One of the most popular auto manufacturers today, Toyota has more reliable vehicles in its portfolio than any other brand in the world – but it doesn't mean it never made mistakes.
Not everything the Japanese automaker touches turns to gold and, just like any other marque, it too has had its fair share of automotive flops over the years. Here's a glimpse at some of the best and worst vehicles in Toyota's history.
Best: 1993 Toyota Supra Mk4
In the entire history of Toyota, no car has been so beloved and sought after than the 90s Supra Mark IV. This legendary sports car is a total show-stealer and has starred in everything from movies to games.
Powered by a twin-turbo straight-six good for 320 hp and 315 lb-ft of torque, it's arguably the most powerful among all JDM collectibles today, with tuners frequently taking its iconic 2JZ-GTE engine to up to 1000 horsepower.
Worst: 2007 Toyota Camry
While Camrys are universally regarded as very reliable, the 2007 model was an exception. The four-cylinder trim was fine, but the one with the 3.5-liter V6 was prone to premature wear due to excessive oil consumption.
The 2007 Camry was recalled several times, most notably for the gas pedal entrapment problem that led to numerous deadly crashes.

◇ ◇ ◇

**Problems:**
**1.** Answer these questions about the Toyota article:
(a) How much horsepower does the Supra Mark IV's twin-turbo straight-six make?
(b) Which Camry engine was prone to premature wear?
(c) What was the most notable recall of the 2007 Camry for?
**2.** Please turn the paragraph of the Toyota article beginning "Powered by a twin-turbo straight-six" into a short list that keeps its main facts.
The listing that comes next plays no part in this.

**Information supplied:**
◇ ◇ ◇

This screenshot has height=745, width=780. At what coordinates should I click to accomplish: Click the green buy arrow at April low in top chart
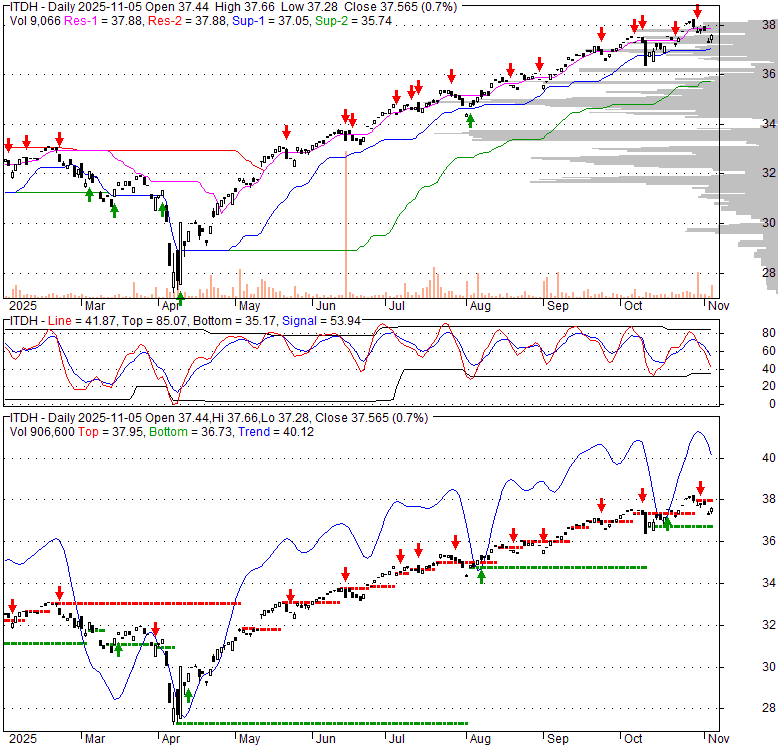pyautogui.click(x=180, y=297)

◇ ◇ ◇

**Exercise results:**
**1.**
(a) 320 hp
(b) The 3.5-liter V6
(c) The gas pedal entrapment problem

**2.**
- Engine: twin-turbo straight-six (the 2JZ-GTE)
- Output: 320 hp and 315 lb-ft of torque
- Arguably the most powerful of today's JDM collectibles
- Tuners often take the engine up to 1000 horsepower